Home » Contra Costa County Supervisors Hear Annual Report On County Homelessness

Contra Costa County Supervisors Hear Annual Report On County Homelessness


Workers need to earn $41.77 an hour to afford a two-bedroom apartment in Contra Costa County, Contra Costa Health officials told the county Board of Supervisors on Tuesday in the agency’s annual report on county homelessness.

“I actually got some updated information yesterday, so it didn’t make it in here and it’s actually increased to almost $44 an hour, so it’s even more dire than what we have up on the screen,” Christy Saxton, director of health, housing and homeless services for CCH, told the board.

“That equates to three full-time minimum wage jobs. That’s a lot of work in order to afford a two-bedroom apartment in Contra Costa.”

Saxton said in neighboring Solano County, workers need about $33 an hour to afford a two-bedroom apartment.


“It shows that disparity of what we’re dealing with here in Contra Costa,” Saxton said. “That cost of housing is one of the single biggest factors in the rate of homelessness across the country, not just for Contra Costa, but across the country.”

The report said the cost of housing is the biggest factor in the county’s levels of homelessness, which 2,372 people were experiencing during the county’s 2023 annual point in time count of people without housing.

The number of homeless people in the county is likely closer to 10,000, county officials said, due to the count being over one two- to three-hour period earlier this year that took place not long after one of last winter’s severe storms forced many people to flee encampments.

“That’s just who we happened to count that day,” said Supervisor Candace Andersen. “And as you go further down in your presentation, the community is going to see that we have served through a continuum of (health) care, over 10,000 individuals who are homeless.”


The report also said 30 percent of 5,849 households in “crisis response” in 2022 exited to temporary or permanent housing and 87 percent of 1,169 households using prevention services retained or exited into permanent housing, a number Saxton said showed the county does well in finding housing for those in need.

- Work to do:
1. According to the homelessness report article, why do county officials believe the number of homeless people in the county is closer to 10,000?
2. Revise the homelessness report article from "The report also" to "those in need.", replacing "prevention services" with "prevention programs".
The data below comes from a separate source unrelated to the article.

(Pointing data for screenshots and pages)
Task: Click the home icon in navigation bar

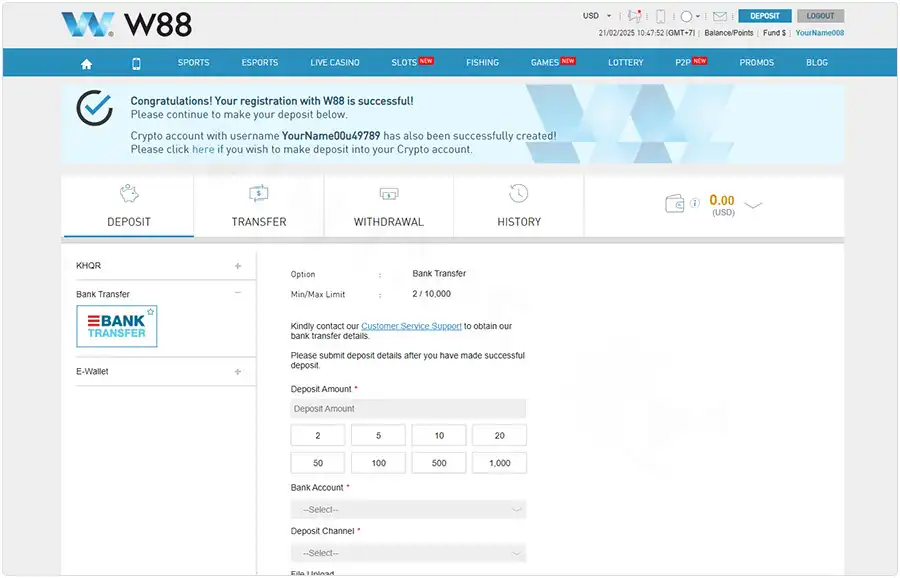Action: point(86,63)
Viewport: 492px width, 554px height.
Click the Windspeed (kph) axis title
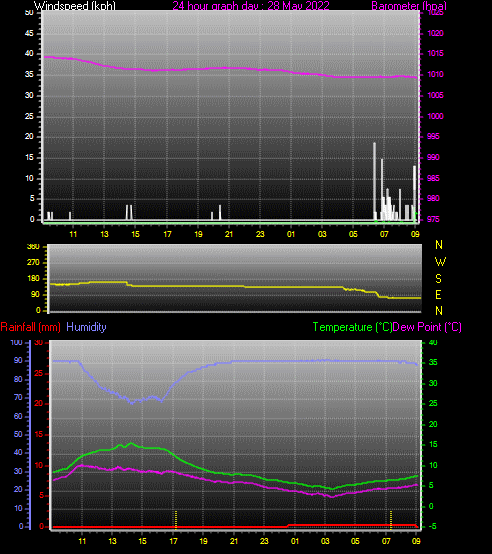point(75,5)

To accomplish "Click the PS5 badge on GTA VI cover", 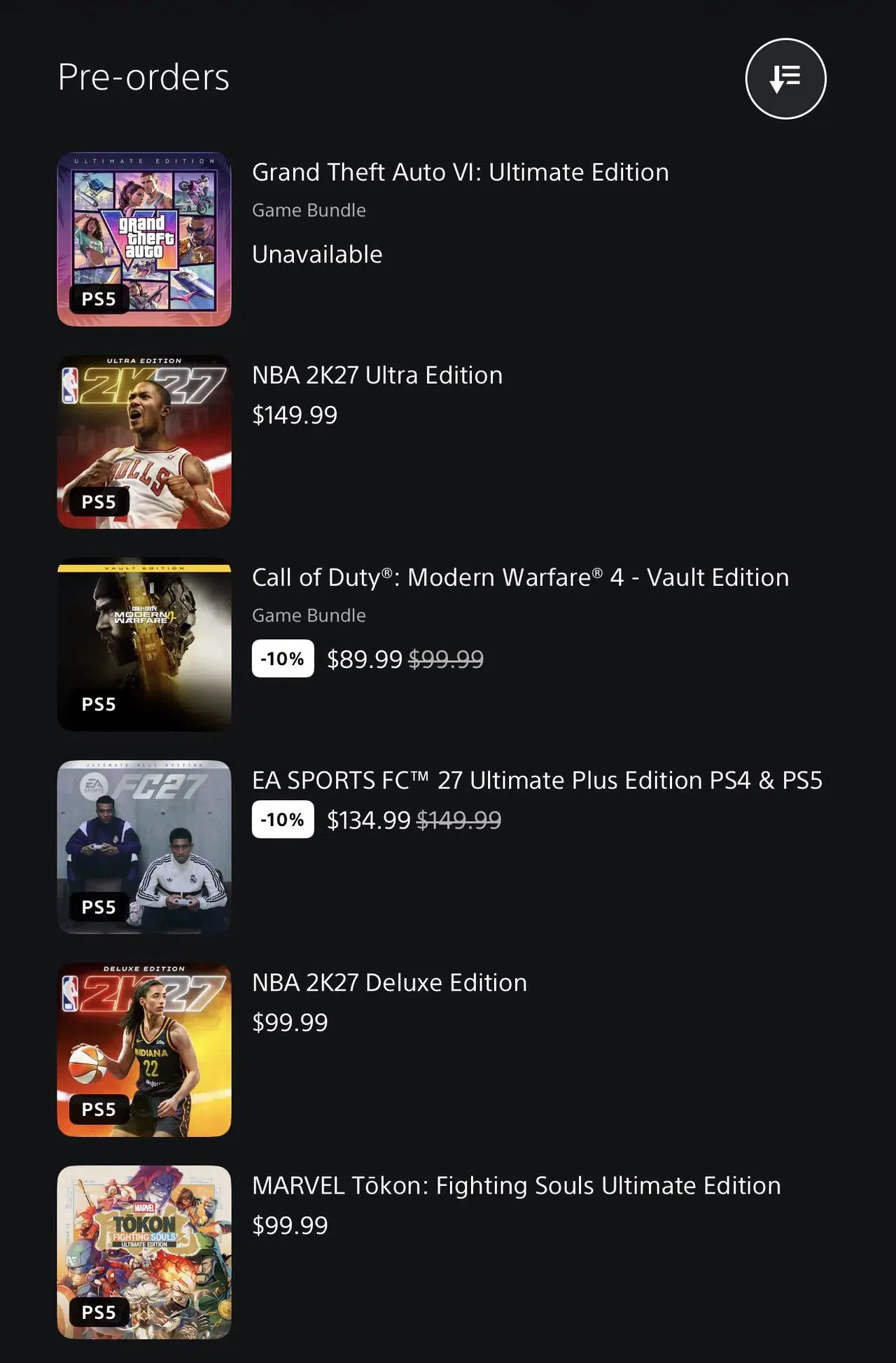I will pos(99,299).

- Answers to the exercise:
1. The point-in-time count took place during a single two- to three-hour period earlier in the year. It came not long after one of last winter's severe storms forced many people to flee encampments, so many homeless people were likely missed.

2.
The report also said 30 percent of 5,849 households in “crisis response” in 2022 exited to temporary or permanent housing and 87 percent of 1,169 households using prevention programs retained or exited into permanent housing, a number Saxton said showed the county does well in finding housing for those in need.